Paris puso los ojos en blanco, pero cogió el arma que se le ofrecía y se guardó la suya.

GUSTAVO – Ya me encargo yo. Desde aquí tengo buen ángulo.

BÁRBARA – Me trae sin cuidado quién se encargue, pero no hagáis ruido. No nos conviene atraer a más. ¿Entendido?

PARIS – Sí, seño.

El dinamitero le hizo burla, mostrando los dientes, rasgó las costuras, y disparó a una adolescente que miraba al infinito con la boca abierta, a un par de metros del portal. Erró, y el ruido puso bajo alerta al resto.

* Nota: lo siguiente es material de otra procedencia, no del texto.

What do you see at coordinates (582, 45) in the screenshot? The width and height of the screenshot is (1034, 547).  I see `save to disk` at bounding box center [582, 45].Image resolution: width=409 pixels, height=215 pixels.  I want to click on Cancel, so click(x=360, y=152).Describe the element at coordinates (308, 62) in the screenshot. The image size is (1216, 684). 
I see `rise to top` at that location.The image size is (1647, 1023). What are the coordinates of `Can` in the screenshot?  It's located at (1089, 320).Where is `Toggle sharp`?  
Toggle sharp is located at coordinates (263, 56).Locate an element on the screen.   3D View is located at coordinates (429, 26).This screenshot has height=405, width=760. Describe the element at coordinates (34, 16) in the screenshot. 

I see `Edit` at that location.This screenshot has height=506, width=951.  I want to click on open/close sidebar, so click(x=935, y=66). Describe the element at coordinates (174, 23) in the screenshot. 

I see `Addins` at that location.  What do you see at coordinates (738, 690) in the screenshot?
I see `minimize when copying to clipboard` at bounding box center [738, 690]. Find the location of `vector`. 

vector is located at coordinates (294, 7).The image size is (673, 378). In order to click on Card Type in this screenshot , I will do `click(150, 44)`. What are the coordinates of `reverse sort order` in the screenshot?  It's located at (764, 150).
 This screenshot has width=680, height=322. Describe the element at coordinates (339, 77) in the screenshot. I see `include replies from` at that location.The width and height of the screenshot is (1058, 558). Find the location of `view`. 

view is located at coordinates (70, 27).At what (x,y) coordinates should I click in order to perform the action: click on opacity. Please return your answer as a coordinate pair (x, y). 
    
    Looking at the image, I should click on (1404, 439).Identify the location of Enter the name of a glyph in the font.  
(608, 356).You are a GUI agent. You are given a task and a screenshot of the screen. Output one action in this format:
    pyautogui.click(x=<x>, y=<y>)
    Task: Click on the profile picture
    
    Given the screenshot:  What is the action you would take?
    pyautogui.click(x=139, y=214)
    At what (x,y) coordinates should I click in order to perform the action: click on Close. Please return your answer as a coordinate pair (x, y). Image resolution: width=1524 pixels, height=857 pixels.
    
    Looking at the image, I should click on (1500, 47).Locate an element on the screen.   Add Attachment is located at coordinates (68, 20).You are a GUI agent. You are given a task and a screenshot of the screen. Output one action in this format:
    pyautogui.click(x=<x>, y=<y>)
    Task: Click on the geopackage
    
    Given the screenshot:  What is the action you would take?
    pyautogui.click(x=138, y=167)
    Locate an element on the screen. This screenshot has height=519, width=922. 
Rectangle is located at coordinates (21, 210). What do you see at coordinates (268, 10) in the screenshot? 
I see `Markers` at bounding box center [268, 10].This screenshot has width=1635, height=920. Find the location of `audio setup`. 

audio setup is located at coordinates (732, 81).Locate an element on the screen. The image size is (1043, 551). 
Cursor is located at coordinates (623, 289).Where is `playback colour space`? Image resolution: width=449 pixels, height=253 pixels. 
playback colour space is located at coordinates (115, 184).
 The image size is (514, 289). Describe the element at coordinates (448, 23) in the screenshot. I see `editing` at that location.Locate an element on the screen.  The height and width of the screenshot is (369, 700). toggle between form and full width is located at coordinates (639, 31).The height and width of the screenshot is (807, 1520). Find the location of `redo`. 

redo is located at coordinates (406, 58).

PARIS – Coño. No paran de moverse.

El dinamitero lucía una sonrisa de oreja a oreja.

PARIS – Nos tendríamos que haber traído los altavoces. Con estos no tengo ni para el aperitivo.

Bárbara puso los ojos en blanco, y le susurró a Carlos a la oreja.

BÁRBARA – Le teníamos que haber dejado en el Ayuntamiento.

Carlos prefirió no responderle. Ella conocía muy bien su parecer al respecto. El instalador de aires acondicionados se dirigió a los demás.

CARLOS – Vamos bajando las cosas. Vosotros cuando estéis… ya nos acompañáis.

Ni Paris ni Gustavo le respondieron. Estaban demasiado concentrados en su nuevo entretenimiento.

El viaje de vuelta a Bayit lo hicieron en un silencio casi absoluto, dejando atrás una docena de cadáveres. Al menos no volvían con las manos vacías. Paris estaba muy excitado y se demostró tan temerario al volante que tuvo una fuerte discusión con Carlos al respecto. Los cinco infectados que se llevó por delante, no obstante, no volverían a levantarse. Los dos que sobrevivieron al impacto se arrastrarían durante semanas.